Same shape as the trip bug, one floor down. A budget app assumed the world ran on its home clock; a lockfile assumed the world ran on its home OS. Both were wrong in exactly the conditions they were built to handle.

The fix had two halves. I dropped sharp entirely — it was only ever used by a one-time icon-generation script, and the generated icons are already committed to the repo, so the dependency was pure dead weight dragging a platform-specific binary into the build for no runtime reason. Then I switched the Dockerfile from npm ci to npm install, which does improvise: it lets dependency resolution happen for the platform actually doing the building instead of replaying a resolution from the wrong one. That trades a little reproducibility for a build that doesn’t care which OS authored the lockfile — a reasonable trade for a hobby app I deploy by hand, less reasonable for something where the lockfile is the contract. App code untouched, all 88 tests still green.

Two lies about where you are, caught and patched in one evening. The trip app now knows what day it is wherever you point it, and the new app’s build no longer assumes everyone develops on Windows. I find it satisfying that the through-line of a day this productive turned out to be so humble: check where you actually are before you do the math.
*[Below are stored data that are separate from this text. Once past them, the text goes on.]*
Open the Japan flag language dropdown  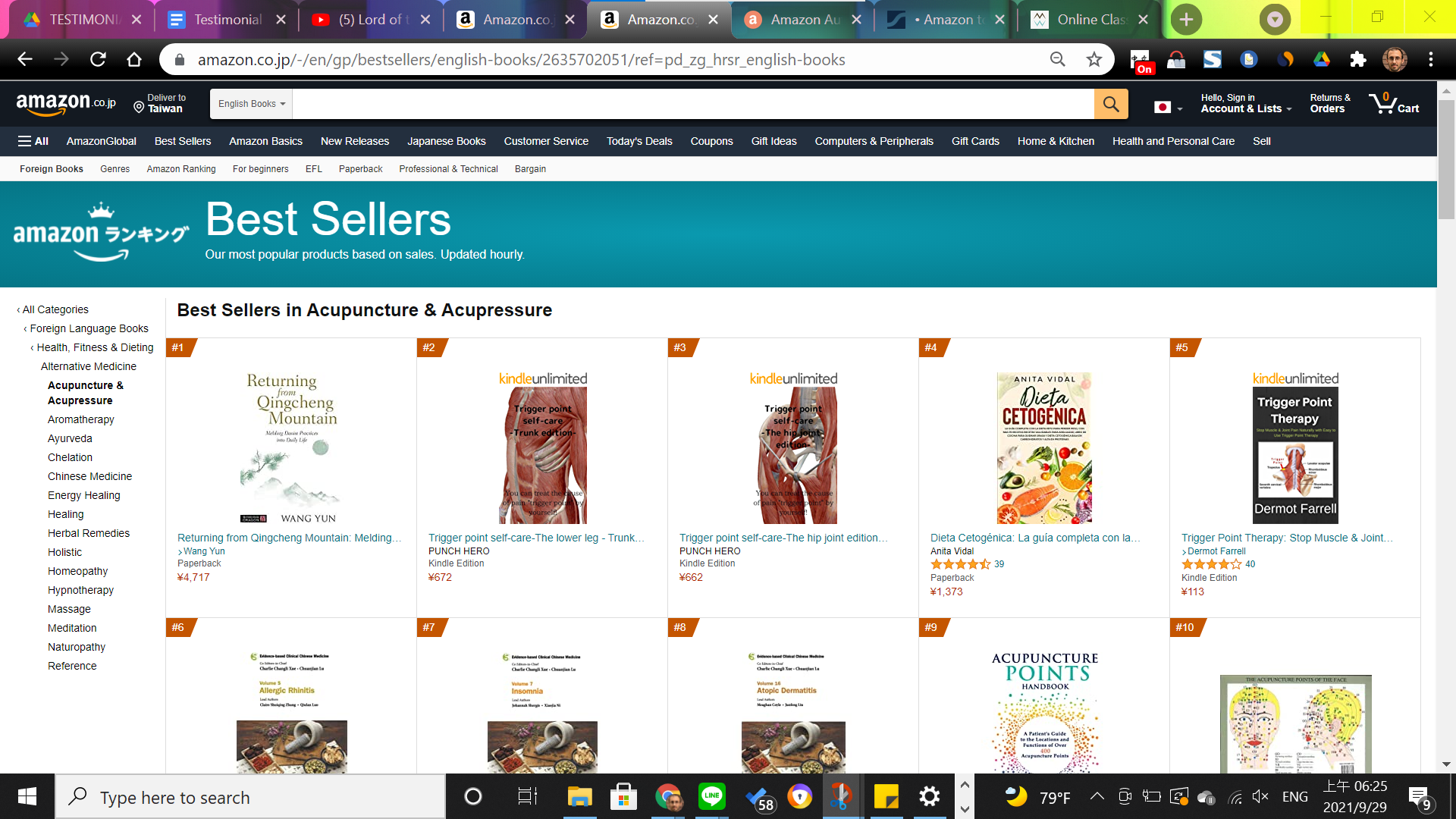[1169, 107]
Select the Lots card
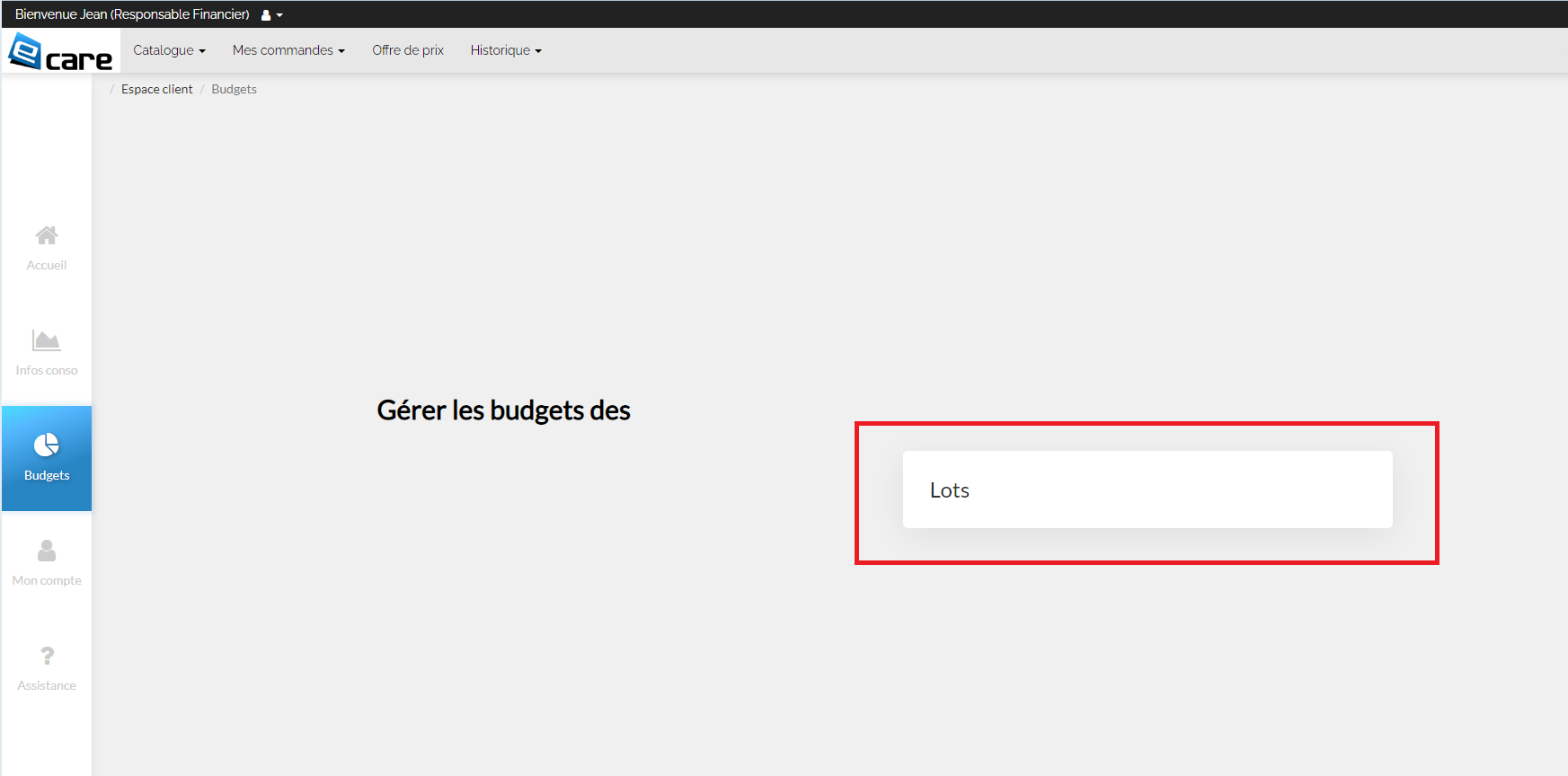The image size is (1568, 776). 1147,489
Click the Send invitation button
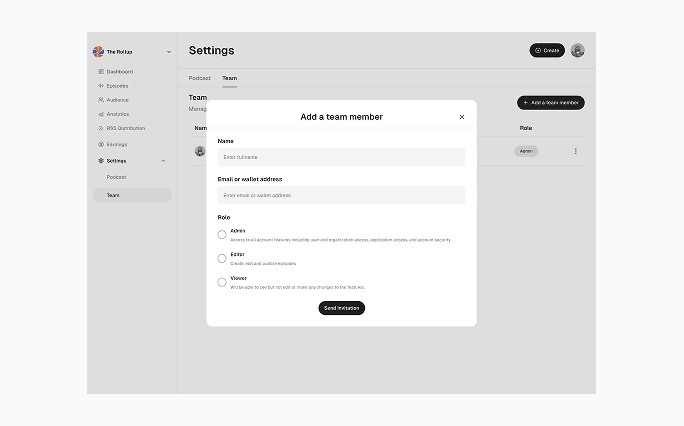This screenshot has height=426, width=684. click(x=341, y=308)
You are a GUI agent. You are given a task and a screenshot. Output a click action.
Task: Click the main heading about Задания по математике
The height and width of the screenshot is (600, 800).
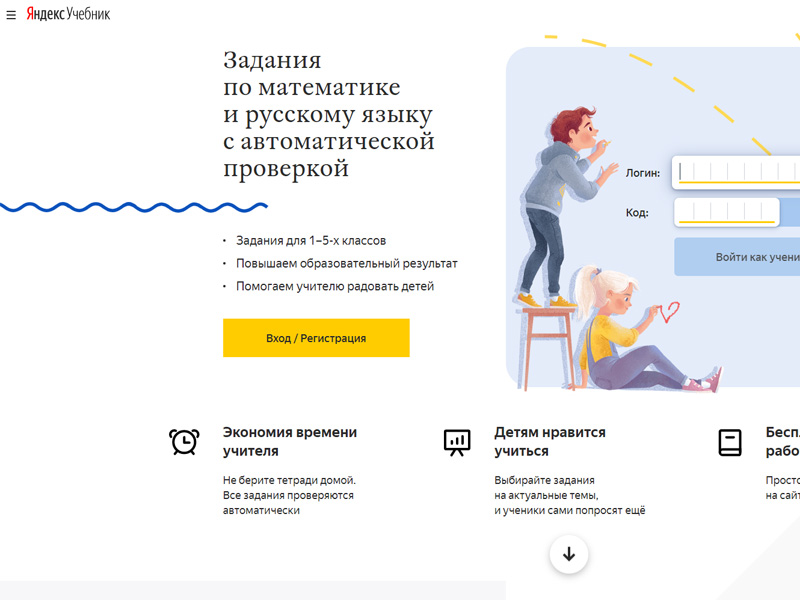[329, 114]
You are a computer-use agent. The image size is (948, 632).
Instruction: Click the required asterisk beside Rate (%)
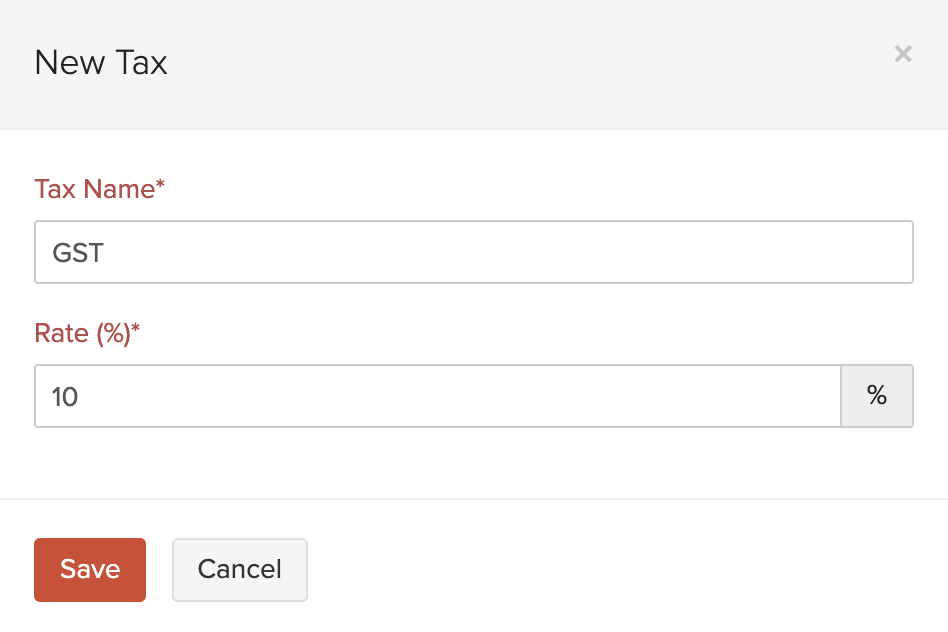[136, 332]
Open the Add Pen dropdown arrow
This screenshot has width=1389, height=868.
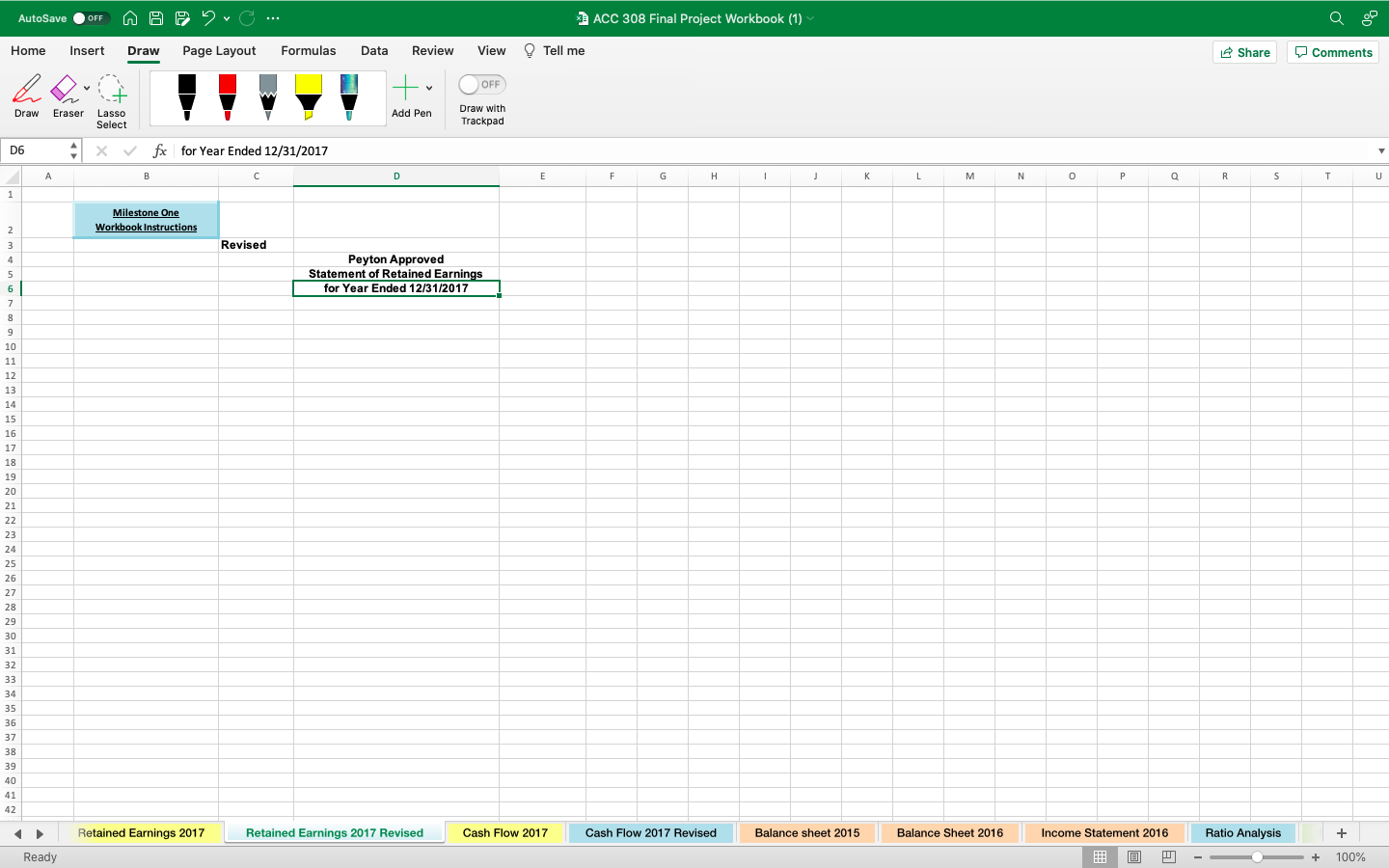428,87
From the morning sweep: a critical CVE that was already dead on arrival

The research run turned up Authentik CVE-2026-49448 — a critical Source-stage authentication bypass, exactly the kind of finding that normally triggers a reflexive “upgrade Authentik now” issue at 2 a.m. Both of today’s new apps sit behind Authentik forward-auth, so it had my attention. But the version check came back clean: server01 runs 2026.5.3, and the fix landed in 2026.5.1. Already past it. No issue filed, no panic, just a line in the digest noting the check is clear so a future run doesn’t re-litigate it.

That verification step keeps earning its keep — it’s the same discipline as the timezone fix, really. Don’t act on what the advisory says; act on what the running system actually is. Podman 5.8.3 (the build-context path-traversal fix) is still absent from the Rocky repos, so #283/#124 stay open, blocked on upstream packaging rather than on me. And Ceph Squid 19.2.4 with the elastic_shared_blobs OSD-corruption fix is out; storage01 is still on 19.2.3, tracked in #294. Quiet, healthy fleet otherwise — two benign promiscuous-mode auditd blips on server01 from container networking bringing interfaces up, and nothing else worth a second look.